手動ダンパー

手動ダンパーとは?構造・分類・用途


1. 手動ダンパーとは?

手動ダンパーは、HVAC(暖房・換気・空調)システムにおいて風量を調整するための機械装置です。
ユーザーは手動レバー(ハンドル)を操作することで、風の開閉や流量の調整を行うことができます。
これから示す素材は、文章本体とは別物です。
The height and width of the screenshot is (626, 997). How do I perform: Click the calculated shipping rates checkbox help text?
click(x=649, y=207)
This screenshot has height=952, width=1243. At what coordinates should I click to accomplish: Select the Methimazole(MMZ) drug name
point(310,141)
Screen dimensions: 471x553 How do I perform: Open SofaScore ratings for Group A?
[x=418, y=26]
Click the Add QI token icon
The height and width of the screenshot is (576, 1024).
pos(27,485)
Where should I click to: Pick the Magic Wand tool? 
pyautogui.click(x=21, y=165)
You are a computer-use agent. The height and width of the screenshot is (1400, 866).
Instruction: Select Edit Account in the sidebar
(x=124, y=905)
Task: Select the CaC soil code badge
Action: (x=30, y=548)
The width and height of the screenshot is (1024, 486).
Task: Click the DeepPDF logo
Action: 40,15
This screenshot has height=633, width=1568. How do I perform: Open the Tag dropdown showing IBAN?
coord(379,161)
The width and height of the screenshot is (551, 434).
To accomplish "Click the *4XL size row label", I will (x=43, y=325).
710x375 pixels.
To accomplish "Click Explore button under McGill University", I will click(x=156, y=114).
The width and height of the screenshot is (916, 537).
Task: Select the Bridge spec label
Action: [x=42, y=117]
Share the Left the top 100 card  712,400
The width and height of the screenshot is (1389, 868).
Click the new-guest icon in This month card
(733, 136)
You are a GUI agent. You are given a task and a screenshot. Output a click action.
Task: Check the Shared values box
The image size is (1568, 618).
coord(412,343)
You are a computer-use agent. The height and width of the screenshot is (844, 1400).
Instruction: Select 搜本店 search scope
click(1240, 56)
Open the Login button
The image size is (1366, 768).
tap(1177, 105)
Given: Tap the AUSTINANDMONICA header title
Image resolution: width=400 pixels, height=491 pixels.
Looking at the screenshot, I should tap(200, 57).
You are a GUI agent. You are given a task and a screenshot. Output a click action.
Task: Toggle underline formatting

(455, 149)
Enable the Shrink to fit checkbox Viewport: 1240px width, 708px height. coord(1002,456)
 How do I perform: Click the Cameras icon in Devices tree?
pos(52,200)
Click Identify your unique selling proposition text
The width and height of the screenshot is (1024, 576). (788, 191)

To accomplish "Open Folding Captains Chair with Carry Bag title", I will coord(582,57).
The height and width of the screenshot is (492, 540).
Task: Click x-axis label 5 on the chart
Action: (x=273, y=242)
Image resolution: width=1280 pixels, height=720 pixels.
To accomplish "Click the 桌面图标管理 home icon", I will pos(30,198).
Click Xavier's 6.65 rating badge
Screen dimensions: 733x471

本装置は通常、ダクト(風管)に設置され、運用ニーズに応じて空気の流れを制御します。


2. 手動ダンパーの構造

手動ダンパーは比較的シンプルな構造で、主に以下の部品で構成されています:

  • 本体(ボディ):亜鉛メッキ鋼板またはステンレス製
  • 羽根(ブレード):気流を調整する部分
  • シャフト(軸):羽根とレバーを接続
  • レバー(ハンドル):開閉を操作
  • シール材(ガスケット/パッキン・オプション):気密性を向上

👉 シンプルな設計により、設置やメンテナンスが容易です。


3. 手動ダンパーの分類

3.1 形状による分類

  • 角型ダンパー
  • 丸型ダンパー

3.2 羽根数による分類

  • 単羽根ダンパー
  • 多羽根ダンパー(マルチブレードダンパー)

3.3 材質による分類

  • 亜鉛メッキ鋼板
  • ステンレス(耐食性が高く、過酷な環境に適用)

4. 主なメリット

✔ 操作が簡単(手動)
✔ コストが低い
✔ 耐久性が高い
✔ 電源不要
✔ メンテナンスや交換が容易


5. 主な用途

手動ダンパーは以下のような用途で広く使用されています:

  • 工場の換気システム
  • 空調システム(エアコン)
  • 商業施設(ショッピングモール)
  • オフィスビル
  • 排煙・集塵システム

6. 使用に適したケース

以下の場合に手動ダンパーの使用がおすすめです:

  • 自動制御が不要な場合
  • シンプルなシステム構成
  • コスト削減が必要な場合
  • 風量調整の頻度が低い場合

7. 選定時の注意点

  • ダクトサイズに適合する寸法を選ぶ
  • 気密性の確認
  • 使用環境に適した材質を選定
  • 信頼できるメーカー・供給業者を選ぶ

8. まとめ

手動ダンパーは、HVACシステムにおける風量調整のためのシンプルで効率的、かつ経済的なソリューションです。
使いやすい設計とリーズナブルなコストにより、現在多くの建築物で広く採用されています。